「戦う理由」と「生きる意味」

 男Nが応えてくれなかったからというわけではないけど、今日もW杯ネタ。早く応えてくれないとシロウト談義が止まらなくなっちゃうよ~。
 何がかなりんをしてさして詳しくもないサッカーに執着せしめているかというと、またまた日経に沢木耕太郎氏の一文が掲載されていたからなんですね。今回は題して「道を開く『戦う理由』」。おゝ、何とも興味を引く題名ではありませんか。さすがは「深夜特急」、W杯もまたさすらいのノンフィクションの趣でございます。
 沢木氏は先日の日本の試合を観戦し、そしていたく絶望するのです。なぜなら観客席にいる彼の目からも「選手たちの落胆と動揺がはっきりと見て取れた」からです。今までの日本が敗れた試合は、どれもボクシングで言えば「判定負け」風であったのに、今回は完璧「ノックアウト負け」、「それは私たちがワールドカップで初めて目撃する日本代表の無残な負け方だった」と氏は嘆いています。
 そして彼は言います。「ジーコにも問題があった。しかし、それよりさらに大きな問題は選手の側にあった」と。「私はスポーツの勝ち負けをすべて『精神力』に還元してしまう見方を好まない」と前置きしつつ「しかし、オーストラリア戦での日本の敗北の姿は、技術や体力の問題である以上に、精神的な何かの欠如であるようにも思える。」と続けています。

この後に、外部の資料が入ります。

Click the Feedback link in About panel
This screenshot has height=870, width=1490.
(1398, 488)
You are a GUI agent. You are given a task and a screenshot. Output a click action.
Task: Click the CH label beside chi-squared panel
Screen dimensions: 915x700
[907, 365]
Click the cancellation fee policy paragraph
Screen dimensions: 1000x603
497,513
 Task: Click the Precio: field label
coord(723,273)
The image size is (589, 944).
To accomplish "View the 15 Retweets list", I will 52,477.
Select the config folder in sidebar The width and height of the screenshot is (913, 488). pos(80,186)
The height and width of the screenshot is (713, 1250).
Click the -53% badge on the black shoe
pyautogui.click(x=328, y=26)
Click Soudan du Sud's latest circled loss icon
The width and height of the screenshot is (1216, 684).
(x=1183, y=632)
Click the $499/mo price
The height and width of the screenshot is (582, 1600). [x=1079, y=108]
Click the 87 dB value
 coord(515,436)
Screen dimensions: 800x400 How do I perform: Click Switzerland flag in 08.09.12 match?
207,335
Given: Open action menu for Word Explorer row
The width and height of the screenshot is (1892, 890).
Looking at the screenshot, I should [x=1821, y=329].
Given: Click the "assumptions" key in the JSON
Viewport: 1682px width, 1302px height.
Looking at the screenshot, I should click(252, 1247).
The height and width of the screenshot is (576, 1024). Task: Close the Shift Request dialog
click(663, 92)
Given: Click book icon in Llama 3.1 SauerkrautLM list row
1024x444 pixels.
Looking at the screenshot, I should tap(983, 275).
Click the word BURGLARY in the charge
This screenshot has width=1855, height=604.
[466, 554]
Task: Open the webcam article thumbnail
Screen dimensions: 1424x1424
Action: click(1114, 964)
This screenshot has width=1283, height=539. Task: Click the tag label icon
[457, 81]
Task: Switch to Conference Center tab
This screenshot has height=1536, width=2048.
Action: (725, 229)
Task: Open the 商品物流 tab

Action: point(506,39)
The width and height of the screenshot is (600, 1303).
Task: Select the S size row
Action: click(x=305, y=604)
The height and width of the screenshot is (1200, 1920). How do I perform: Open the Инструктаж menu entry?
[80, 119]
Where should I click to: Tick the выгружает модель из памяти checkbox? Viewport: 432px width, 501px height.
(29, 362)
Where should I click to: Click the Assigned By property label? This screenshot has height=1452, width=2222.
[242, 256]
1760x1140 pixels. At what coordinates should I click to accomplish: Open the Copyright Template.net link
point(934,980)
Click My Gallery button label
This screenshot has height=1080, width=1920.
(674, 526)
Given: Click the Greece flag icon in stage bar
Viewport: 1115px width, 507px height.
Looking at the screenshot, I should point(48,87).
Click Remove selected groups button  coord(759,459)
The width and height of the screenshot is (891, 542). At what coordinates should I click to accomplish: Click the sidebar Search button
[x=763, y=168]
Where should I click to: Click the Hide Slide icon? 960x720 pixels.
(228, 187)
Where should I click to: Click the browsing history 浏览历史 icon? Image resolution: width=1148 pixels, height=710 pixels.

 その「欠如しているもの」それが「戦う理由」だと氏は言うのですね。「東欧圏やアフリカ圏のいくつかの国のように、国家や国民を『戦う理由』にすることはできないかもしれない。それなら自分自身のためでもいい。この大会を自分の悪夢としないために、いやなにより自分の限界を打ち破る契機をつかむために・・・」と。
 このあたりでちょっと「おやっ」と思い、ふっとよぎったのが「トラパ」こと「トランスパーソナル心理学」。いや似ているこの感触。以前聞いた諸富祥彦氏の講演での氏のアジテート風語り口。「若者に『何をしたいか?』と問う時代は終わった。今こそ『君は何のために生まれて来たのか?』と問わねばならない!」
 「生きる意味」とか「目的」とかを見失い、それを自分の中に探し続けて多くの若者たちが漂流する今の日本。その空気を日本代表である選手たちもまた吸って生きている。昔は正真正銘国家のために戦った若者たちがいたこの国に、今はもう「国家」という概念すらないように思えます。
 ブラジルの選手たちは、そして初出場のトーゴやアンゴラの選手たちは、やはり半分以上は「国家のために」戦うのでしょうか。韓国なんかには「国家」を背負った悲壮感さえ感じられました。そしてもはやそれが「戦う理由」にならない日本の選手たちは何を「自分のため」に見出すのでしょう。
 「そんなものなくていいじゃない」と言ったらサッカーファンに袋叩きにあいそうではあるけれど・・・。「いいじゃないの、負けても悲壮感なく軽やかにかっこよく」ではいけませんかねぇ。どだい「人間は偶然の存在である」という実存主義思想にかぶれた世代である私には「生きる意味」なんて言われてもぴんとこないのよね。まして「戦う理由」なんて・・・。どうなの男N?